Del resto da trent’anni si aspettava una legge che tutelasse anche un altro modo di amarsi. Eravamo già fuori tempo massimo. E poi, anche se si trattasse di tutelare i diritti di due persone soltanto e restituire loro una legittimazione sociale e giuridica, la loro vicenda sarebbe comunque una priorità per tutti.

L’Italia è cresciuta da ieri, ma questo lo capiremo tutti solo un domani.

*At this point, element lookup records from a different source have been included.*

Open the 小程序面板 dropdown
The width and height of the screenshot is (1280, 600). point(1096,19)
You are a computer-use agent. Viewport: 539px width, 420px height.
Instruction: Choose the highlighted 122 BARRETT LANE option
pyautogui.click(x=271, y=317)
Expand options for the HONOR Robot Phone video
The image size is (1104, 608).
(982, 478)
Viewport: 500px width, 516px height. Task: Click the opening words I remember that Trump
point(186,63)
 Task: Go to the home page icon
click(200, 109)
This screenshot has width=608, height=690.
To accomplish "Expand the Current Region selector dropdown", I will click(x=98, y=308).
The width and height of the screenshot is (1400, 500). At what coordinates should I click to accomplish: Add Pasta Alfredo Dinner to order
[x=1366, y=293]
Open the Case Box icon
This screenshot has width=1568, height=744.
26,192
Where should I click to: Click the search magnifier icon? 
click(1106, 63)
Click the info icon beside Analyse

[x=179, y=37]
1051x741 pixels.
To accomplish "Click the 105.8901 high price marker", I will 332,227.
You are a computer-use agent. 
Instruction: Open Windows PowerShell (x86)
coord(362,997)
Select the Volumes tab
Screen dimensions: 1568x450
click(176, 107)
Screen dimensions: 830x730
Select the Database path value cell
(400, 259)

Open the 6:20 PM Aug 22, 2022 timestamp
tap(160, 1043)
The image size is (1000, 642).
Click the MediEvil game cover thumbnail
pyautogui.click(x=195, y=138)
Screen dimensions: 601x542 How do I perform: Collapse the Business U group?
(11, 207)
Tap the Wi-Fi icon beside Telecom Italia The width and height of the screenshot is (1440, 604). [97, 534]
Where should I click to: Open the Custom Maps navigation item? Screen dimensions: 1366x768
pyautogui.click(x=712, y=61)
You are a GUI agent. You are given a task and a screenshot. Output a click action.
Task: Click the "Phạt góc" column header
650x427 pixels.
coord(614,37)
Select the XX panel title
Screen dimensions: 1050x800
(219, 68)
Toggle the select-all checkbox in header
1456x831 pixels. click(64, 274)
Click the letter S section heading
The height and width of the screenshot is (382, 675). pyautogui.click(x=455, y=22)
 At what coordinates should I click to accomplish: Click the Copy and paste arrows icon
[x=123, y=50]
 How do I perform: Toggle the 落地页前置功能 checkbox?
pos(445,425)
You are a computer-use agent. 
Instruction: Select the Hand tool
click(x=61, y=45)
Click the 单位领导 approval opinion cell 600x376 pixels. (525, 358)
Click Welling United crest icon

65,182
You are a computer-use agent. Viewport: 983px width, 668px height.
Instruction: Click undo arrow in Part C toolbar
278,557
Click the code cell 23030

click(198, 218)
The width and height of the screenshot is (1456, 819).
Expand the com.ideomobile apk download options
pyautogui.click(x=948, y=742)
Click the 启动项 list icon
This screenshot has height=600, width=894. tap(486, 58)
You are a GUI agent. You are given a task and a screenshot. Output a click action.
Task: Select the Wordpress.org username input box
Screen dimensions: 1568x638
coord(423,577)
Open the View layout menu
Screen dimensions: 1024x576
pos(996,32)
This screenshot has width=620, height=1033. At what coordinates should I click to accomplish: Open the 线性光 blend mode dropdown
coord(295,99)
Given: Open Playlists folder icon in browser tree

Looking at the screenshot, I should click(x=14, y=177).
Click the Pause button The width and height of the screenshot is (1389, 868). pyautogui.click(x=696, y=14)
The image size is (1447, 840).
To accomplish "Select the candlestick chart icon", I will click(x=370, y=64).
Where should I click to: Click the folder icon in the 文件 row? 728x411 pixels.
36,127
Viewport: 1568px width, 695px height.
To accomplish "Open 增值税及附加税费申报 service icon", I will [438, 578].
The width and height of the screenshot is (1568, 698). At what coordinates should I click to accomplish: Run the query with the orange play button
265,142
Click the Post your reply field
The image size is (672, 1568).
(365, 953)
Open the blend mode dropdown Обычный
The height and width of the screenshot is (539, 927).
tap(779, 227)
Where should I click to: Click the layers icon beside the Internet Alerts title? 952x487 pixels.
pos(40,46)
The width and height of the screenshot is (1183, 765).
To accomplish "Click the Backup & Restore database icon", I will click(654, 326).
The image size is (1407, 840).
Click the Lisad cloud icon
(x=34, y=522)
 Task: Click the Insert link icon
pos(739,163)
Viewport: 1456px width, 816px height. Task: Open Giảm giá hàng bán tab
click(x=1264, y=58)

C’è un giovane nel mio stabile che mi ha confessato che non ha i mezzi per sposare la donna che ama da anni. È un uomo in crisi.

È questo che mi fa paura.

Tutto il resto è noia.

Gian Ettore Gassani

Presidente Nazionale dell’Associazione

Avvocati Matrimonialisti Italiani

 

 

 

Commenti su UNIONI CIVILI: ATTACCO ALLA FAMIGLIA?

  1. Salvatore Maccarrone

    Nessun attacco alla famiglia che è e resta tutelata nelle forme previste dalla Costituzione. Al contrario, non si comprende perché non debba trovare regolamentazione un’altra espressione ed esigenza sociale. L’incapacità di distinguere la fede con la laicità dello Stato, appesantita da chi in perfetta malafede e comportandosi come una moderna santa inquisizione vuole imporre ad altri il suo credo, crea questi inutili quanto barbari conflitti sociali. La chiesa pensi a restituire i figli ai padri così come sono loro tolti, anche con artifici, dai giudici e lo Stato rimuova le difficoltà cui i padri sono posti rendendo paritaria la posizione dei genitori verso i figli.